Contact people: Roddy Vann, Matt Thomas (PDRA) & Mads Givskov Senstius (Danish Technical University PhD student)
The generic question of how electromagnetic radiation interacts with wavelength-sized inhomogeneities in the background medium is not fully answered. Fusion plasmas are an excellent medium to investigate this physics: they are extremely well-diagnosed and exhibit a range of exotic properties including anisotropy and nonlinear mode coupling.
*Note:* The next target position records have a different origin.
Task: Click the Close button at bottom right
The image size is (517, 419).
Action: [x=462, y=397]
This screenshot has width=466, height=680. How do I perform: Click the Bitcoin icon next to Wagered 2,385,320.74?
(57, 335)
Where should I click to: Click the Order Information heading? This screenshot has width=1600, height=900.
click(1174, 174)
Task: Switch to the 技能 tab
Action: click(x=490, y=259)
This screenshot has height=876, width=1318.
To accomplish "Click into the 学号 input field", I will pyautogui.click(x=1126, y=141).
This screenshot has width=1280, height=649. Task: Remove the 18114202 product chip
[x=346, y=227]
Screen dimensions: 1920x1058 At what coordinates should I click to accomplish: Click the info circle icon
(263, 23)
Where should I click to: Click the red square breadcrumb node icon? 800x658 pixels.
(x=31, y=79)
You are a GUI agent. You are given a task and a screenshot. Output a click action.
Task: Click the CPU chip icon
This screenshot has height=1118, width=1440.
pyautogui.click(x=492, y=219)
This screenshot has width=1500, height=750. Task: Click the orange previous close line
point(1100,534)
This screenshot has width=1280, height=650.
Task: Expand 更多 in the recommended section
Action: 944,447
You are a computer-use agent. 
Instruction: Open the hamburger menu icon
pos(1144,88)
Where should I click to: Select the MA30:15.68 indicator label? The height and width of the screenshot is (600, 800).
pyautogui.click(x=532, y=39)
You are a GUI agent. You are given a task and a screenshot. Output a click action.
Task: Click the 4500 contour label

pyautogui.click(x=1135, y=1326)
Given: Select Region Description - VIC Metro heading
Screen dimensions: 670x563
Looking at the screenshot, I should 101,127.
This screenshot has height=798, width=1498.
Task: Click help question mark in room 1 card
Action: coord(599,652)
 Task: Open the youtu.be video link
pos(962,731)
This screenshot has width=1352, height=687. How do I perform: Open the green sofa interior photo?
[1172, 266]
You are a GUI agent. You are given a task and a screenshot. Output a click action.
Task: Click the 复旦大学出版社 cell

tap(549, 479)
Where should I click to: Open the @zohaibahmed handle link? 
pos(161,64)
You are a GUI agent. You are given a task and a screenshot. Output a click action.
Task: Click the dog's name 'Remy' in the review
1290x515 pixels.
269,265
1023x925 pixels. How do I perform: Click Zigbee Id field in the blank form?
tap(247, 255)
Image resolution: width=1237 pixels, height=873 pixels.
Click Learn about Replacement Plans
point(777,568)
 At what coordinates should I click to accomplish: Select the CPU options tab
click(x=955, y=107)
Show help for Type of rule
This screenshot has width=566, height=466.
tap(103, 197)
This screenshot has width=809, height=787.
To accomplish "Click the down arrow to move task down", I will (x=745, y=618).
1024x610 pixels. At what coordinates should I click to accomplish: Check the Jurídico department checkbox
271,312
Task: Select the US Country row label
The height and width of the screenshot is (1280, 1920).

The EMIT-3D code, developed at York, is a 3-D full-wave cold-plasma finite-difference time domain (FDTD) program for simulation of microwave interactions with plasma. It is fully parallelised and has been run with success on tier-0 international supercomputers including HELIOS (Japan) and MARCONI (Italy). In particular we are interested in the interaction between microwaves and plasma fluctuations including coherent blobs/filaments and between microwaves and turbulence. Most recently we have calculated the broadening of injected heating beams as a consequence of edge turbulence and demonstrated excellent agreement with experimental measurements.
Figure: EPOCH simulation of 2-D O-X-B mode conversion. (Plasma density increases vertically; the constant magnetic field is horizonal.)
Nonlinear and kinetic microwave simulations are conducted at York using the EPOCH particle-in-cell code. The figure above shows the result of an intensive simulation on the HELIOS supercomputer calculating the O-mode to X-mode to electron Bernstein wave mode conversion process. We are currently applying EPOCH, in collaboration with the Danish Technical University, to study parametric decay instabilities that occur at the upper hybrid layer and which may decrease the efficient of radiofrequency heating techniques.